Подходит митрополит… Причт весь соборный и кремлевский главный тут же… Бояре… христиане православные… Торжественно осеняет митрополит Даниил крестом младенца-царя и произносит громко, раздельно:
– Бог, Держатель мира, благословляет своей милостью тебя, по воле родителя усопшего твоего, государь, князь великий Иван Васильевич, володимирский, московский, новгородский, псковский, тверской, югорский, пермский, болгарский, смоленский и иных земель многих, царь и государь всея Руси! Добр, здоров будь на великом княжении, на столе отца своего.
И он приложил холодный крест к пунцовым горячим губкам ребенка.
В то же мгновение многоголосый, стройный хор грянул, словно сонм ангелов: «Многая лета…» К детским звонким голосам присоединились гудящие октавы голосов… Стекла задрожали, огни замерцали в паникадилах.
Царь-ребенок окончательно растерялся… А тут бесконечной вереницей потянулись мимо разные люди, все такие нарядные, в парче да в рытом бархате… и здравствуют ему на царстве… Челом бьют, руку целуют… И складывают к его ногам и меха, и сосуды кованые, и ларцы, и одежды богатые… кто что может. Еле успевают прислужники уносить вороха мехов и груды драгоценных вещей… Уж ребенок еле стоит… Великая княгиня тут же… И Аграфена-мамушка… И Овчина, которого он так любит… Стал боярин перед ним, сбоку немного, на колено, словно поддерживает царя… А сам попросту посадил его к себе на колено. Теперь легче, удобней Ивану… Только устал ребенок… От массы впечатлений, красок и лиц, от огней ярких в глазах рябит, они слипаются.

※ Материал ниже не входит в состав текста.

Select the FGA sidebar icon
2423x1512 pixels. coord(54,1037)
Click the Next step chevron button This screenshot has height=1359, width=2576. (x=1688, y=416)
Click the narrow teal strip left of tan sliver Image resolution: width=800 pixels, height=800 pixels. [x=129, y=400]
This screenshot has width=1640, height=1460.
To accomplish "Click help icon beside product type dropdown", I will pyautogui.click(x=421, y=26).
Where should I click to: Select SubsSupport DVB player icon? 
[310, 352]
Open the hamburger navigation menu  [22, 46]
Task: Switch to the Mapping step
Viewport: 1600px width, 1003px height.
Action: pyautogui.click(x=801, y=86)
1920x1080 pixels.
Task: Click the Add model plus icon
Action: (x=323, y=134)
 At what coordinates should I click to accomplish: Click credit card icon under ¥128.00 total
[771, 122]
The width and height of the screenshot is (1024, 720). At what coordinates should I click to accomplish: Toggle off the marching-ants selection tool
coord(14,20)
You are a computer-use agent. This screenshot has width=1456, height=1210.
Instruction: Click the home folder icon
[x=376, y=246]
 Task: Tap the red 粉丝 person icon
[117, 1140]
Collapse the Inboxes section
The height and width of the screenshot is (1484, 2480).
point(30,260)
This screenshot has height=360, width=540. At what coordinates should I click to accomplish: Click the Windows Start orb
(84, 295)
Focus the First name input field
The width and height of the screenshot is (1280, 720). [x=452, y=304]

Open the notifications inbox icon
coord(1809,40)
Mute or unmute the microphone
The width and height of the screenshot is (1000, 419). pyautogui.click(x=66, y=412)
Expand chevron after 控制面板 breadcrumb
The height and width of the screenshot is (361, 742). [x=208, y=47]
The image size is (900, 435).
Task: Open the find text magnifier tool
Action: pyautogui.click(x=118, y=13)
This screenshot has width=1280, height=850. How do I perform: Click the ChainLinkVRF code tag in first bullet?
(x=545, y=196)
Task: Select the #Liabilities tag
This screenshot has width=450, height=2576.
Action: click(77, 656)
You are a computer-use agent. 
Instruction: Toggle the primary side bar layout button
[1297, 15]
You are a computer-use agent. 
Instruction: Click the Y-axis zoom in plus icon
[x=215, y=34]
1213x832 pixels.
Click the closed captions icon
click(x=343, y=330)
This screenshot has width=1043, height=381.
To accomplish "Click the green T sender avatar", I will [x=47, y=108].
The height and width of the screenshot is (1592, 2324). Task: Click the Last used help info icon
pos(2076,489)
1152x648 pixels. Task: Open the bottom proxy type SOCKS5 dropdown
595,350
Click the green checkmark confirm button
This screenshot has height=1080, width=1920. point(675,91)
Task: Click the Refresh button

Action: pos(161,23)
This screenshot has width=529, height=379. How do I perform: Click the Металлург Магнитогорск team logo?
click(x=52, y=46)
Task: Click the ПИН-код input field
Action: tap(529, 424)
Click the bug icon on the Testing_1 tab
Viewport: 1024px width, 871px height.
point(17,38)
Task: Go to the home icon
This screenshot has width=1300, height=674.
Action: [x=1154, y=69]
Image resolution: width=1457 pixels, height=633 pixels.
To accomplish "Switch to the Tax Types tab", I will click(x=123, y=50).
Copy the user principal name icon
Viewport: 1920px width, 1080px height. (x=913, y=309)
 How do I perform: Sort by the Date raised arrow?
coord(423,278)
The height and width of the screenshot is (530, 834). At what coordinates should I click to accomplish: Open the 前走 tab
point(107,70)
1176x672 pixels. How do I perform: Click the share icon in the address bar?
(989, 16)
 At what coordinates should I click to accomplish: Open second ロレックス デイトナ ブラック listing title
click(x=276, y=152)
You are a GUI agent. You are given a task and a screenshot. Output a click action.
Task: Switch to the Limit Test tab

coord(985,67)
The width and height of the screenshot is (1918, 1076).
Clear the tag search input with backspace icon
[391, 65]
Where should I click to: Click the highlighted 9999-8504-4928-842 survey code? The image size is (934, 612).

– Не спи, постой еще, миленький… Недолго уж… – говорит ему мать.
– Погоди, желанный… не спи… Вот леденчик! – шепчет мамка Аграфена и сует что-то в руку…
Но он уже дремлет на коленях у дяди Вани, склонясь головкой к широкой груди его…
А из ворот Москвы первопрестольной, третьего Рима названого, скачут во все стороны царства гонцы и бирючи: присягу отбирать да и клич кликать, что воцарился на Руси великий князь и царь ее, Иван Четвертый по ряду, Васильевич отчеством, Грозный по прозванью в грядущем.